WHAT YOU ARE ASKED TO DO ▸ Copy each of the following lines without any changes.

Item-finding records

— start —

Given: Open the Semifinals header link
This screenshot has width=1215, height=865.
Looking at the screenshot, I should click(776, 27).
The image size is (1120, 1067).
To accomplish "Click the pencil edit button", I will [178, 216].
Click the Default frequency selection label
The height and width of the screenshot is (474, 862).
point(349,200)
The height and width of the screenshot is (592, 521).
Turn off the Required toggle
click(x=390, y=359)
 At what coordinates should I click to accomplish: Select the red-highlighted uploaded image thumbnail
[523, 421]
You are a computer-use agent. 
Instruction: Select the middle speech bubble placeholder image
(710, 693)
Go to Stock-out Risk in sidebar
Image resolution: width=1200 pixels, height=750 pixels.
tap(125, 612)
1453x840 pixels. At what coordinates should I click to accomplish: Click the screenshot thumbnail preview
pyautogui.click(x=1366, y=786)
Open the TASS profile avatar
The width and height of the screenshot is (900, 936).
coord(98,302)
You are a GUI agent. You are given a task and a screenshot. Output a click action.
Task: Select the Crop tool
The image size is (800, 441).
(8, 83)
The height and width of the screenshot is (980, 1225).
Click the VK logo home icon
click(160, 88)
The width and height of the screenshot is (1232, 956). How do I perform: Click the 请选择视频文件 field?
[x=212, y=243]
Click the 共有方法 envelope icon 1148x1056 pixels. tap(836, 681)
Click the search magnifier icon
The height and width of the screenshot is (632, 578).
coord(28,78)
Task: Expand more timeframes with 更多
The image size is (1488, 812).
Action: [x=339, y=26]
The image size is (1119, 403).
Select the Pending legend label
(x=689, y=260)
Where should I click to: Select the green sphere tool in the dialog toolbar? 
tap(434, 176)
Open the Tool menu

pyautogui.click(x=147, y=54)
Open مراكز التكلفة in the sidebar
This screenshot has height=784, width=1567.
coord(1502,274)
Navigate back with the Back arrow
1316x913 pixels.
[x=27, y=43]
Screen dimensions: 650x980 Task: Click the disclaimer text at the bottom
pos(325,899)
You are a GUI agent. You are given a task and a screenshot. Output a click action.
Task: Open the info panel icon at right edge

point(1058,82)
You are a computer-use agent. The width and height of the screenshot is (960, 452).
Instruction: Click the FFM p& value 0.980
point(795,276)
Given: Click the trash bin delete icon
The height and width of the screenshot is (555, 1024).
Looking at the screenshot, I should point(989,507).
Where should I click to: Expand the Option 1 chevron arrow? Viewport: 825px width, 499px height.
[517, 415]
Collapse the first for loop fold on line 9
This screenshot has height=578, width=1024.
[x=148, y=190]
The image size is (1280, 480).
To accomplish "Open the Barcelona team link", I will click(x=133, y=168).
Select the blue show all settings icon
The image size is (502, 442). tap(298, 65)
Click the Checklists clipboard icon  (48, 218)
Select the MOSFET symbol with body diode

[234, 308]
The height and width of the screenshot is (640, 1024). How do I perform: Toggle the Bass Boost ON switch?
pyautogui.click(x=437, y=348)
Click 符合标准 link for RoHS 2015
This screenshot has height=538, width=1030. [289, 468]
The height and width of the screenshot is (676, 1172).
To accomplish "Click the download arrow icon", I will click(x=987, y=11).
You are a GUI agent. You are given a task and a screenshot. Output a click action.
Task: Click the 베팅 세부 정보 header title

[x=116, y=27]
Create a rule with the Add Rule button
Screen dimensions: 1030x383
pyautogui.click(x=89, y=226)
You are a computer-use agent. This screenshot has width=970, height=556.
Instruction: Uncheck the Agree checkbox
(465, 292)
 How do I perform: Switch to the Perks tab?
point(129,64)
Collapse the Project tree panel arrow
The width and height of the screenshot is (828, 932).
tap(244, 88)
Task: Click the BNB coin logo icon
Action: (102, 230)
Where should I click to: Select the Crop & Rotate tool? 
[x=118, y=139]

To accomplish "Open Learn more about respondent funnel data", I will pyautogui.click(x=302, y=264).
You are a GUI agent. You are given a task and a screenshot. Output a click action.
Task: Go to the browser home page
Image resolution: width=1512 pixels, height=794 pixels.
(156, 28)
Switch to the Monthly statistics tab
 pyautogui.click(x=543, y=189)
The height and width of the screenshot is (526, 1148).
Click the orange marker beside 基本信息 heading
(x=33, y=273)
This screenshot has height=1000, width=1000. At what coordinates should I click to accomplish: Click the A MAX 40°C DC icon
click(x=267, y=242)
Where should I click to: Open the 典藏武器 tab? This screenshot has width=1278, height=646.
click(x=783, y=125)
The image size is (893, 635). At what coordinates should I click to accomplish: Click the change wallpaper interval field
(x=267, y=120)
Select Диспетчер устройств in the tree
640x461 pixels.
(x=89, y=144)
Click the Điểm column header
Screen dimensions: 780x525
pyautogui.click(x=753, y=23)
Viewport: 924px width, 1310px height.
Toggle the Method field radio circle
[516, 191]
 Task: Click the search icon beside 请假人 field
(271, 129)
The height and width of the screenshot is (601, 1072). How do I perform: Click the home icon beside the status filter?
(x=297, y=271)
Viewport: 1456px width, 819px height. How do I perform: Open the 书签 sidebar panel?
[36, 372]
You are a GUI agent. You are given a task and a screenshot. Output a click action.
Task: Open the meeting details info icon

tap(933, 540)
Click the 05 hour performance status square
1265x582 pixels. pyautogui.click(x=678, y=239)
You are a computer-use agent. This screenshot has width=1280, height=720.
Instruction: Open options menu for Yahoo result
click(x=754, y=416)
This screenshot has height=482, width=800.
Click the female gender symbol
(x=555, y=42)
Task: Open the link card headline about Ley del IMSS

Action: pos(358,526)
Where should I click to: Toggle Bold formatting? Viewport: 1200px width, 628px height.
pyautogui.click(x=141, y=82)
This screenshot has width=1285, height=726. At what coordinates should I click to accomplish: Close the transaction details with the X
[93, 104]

— end —

EXPECTED ANSWER ▸
Given: Open the Semifinals header link
This screenshot has width=1215, height=865.
Looking at the screenshot, I should click(776, 27).
The image size is (1120, 1067).
To accomplish "Click the pencil edit button", I will [178, 216].
Click the Default frequency selection label
The height and width of the screenshot is (474, 862).
point(349,200)
The height and width of the screenshot is (592, 521).
Turn off the Required toggle
click(x=390, y=359)
 At what coordinates should I click to accomplish: Select the red-highlighted uploaded image thumbnail
[523, 421]
You are a computer-use agent. 
Instruction: Select the middle speech bubble placeholder image
(710, 693)
Go to Stock-out Risk in sidebar
Image resolution: width=1200 pixels, height=750 pixels.
tap(125, 612)
1453x840 pixels. At what coordinates should I click to accomplish: Click the screenshot thumbnail preview
pyautogui.click(x=1366, y=786)
Open the TASS profile avatar
The width and height of the screenshot is (900, 936).
coord(98,302)
You are a GUI agent. You are given a task and a screenshot. Output a click action.
Task: Select the Crop tool
The image size is (800, 441).
(8, 83)
The height and width of the screenshot is (980, 1225).
Click the VK logo home icon
click(160, 88)
The width and height of the screenshot is (1232, 956). How do I perform: Click the 请选择视频文件 field?
[x=212, y=243]
Click the 共有方法 envelope icon 1148x1056 pixels. tap(836, 681)
Click the search magnifier icon
The height and width of the screenshot is (632, 578).
coord(28,78)
Task: Expand more timeframes with 更多
The image size is (1488, 812).
Action: [x=339, y=26]
The image size is (1119, 403).
Select the Pending legend label
(x=689, y=260)
Where should I click to: Select the green sphere tool in the dialog toolbar? 
tap(434, 176)
Open the Tool menu

pyautogui.click(x=147, y=54)
Open مراكز التكلفة in the sidebar
This screenshot has height=784, width=1567.
coord(1502,274)
Navigate back with the Back arrow
1316x913 pixels.
[x=27, y=43]
Screen dimensions: 650x980 Task: Click the disclaimer text at the bottom
pos(325,899)
You are a GUI agent. You are given a task and a screenshot. Output a click action.
Task: Open the info panel icon at right edge

point(1058,82)
You are a computer-use agent. The width and height of the screenshot is (960, 452).
Instruction: Click the FFM p& value 0.980
point(795,276)
Given: Click the trash bin delete icon
The height and width of the screenshot is (555, 1024).
Looking at the screenshot, I should point(989,507).
Where should I click to: Expand the Option 1 chevron arrow? Viewport: 825px width, 499px height.
[517, 415]
Collapse the first for loop fold on line 9
This screenshot has height=578, width=1024.
[x=148, y=190]
The image size is (1280, 480).
To accomplish "Open the Barcelona team link", I will click(x=133, y=168).
Select the blue show all settings icon
The image size is (502, 442). tap(298, 65)
Click the Checklists clipboard icon  (48, 218)
Select the MOSFET symbol with body diode

[234, 308]
The height and width of the screenshot is (640, 1024). How do I perform: Toggle the Bass Boost ON switch?
pyautogui.click(x=437, y=348)
Click 符合标准 link for RoHS 2015
This screenshot has height=538, width=1030. [289, 468]
The height and width of the screenshot is (676, 1172).
To accomplish "Click the download arrow icon", I will click(x=987, y=11).
You are a GUI agent. You are given a task and a screenshot. Output a click action.
Task: Click the 베팅 세부 정보 header title

[x=116, y=27]
Create a rule with the Add Rule button
Screen dimensions: 1030x383
pyautogui.click(x=89, y=226)
You are a computer-use agent. This screenshot has width=970, height=556.
Instruction: Uncheck the Agree checkbox
(465, 292)
 How do I perform: Switch to the Perks tab?
point(129,64)
Collapse the Project tree panel arrow
The width and height of the screenshot is (828, 932).
tap(244, 88)
Task: Click the BNB coin logo icon
Action: (102, 230)
Where should I click to: Select the Crop & Rotate tool? 
[x=118, y=139]

To accomplish "Open Learn more about respondent funnel data", I will pyautogui.click(x=302, y=264).
You are a GUI agent. You are given a task and a screenshot. Output a click action.
Task: Go to the browser home page
Image resolution: width=1512 pixels, height=794 pixels.
(156, 28)
Switch to the Monthly statistics tab
 pyautogui.click(x=543, y=189)
The height and width of the screenshot is (526, 1148).
Click the orange marker beside 基本信息 heading
(x=33, y=273)
This screenshot has height=1000, width=1000. At what coordinates should I click to accomplish: Click the A MAX 40°C DC icon
click(x=267, y=242)
Where should I click to: Open the 典藏武器 tab? This screenshot has width=1278, height=646.
click(x=783, y=125)
The image size is (893, 635). At what coordinates should I click to accomplish: Click the change wallpaper interval field
(x=267, y=120)
Select Диспетчер устройств in the tree
640x461 pixels.
(x=89, y=144)
Click the Điểm column header
Screen dimensions: 780x525
pyautogui.click(x=753, y=23)
Viewport: 924px width, 1310px height.
Toggle the Method field radio circle
[516, 191]
 Task: Click the search icon beside 请假人 field
(271, 129)
The height and width of the screenshot is (601, 1072). How do I perform: Click the home icon beside the status filter?
(x=297, y=271)
Viewport: 1456px width, 819px height. How do I perform: Open the 书签 sidebar panel?
[36, 372]
You are a GUI agent. You are given a task and a screenshot. Output a click action.
Task: Open the meeting details info icon

tap(933, 540)
Click the 05 hour performance status square
1265x582 pixels. pyautogui.click(x=678, y=239)
You are a computer-use agent. This screenshot has width=1280, height=720.
Instruction: Open options menu for Yahoo result
click(x=754, y=416)
This screenshot has height=482, width=800.
Click the female gender symbol
(x=555, y=42)
Task: Open the link card headline about Ley del IMSS

Action: pos(358,526)
Where should I click to: Toggle Bold formatting? Viewport: 1200px width, 628px height.
pyautogui.click(x=141, y=82)
This screenshot has width=1285, height=726. At what coordinates should I click to accomplish: Close the transaction details with the X
[93, 104]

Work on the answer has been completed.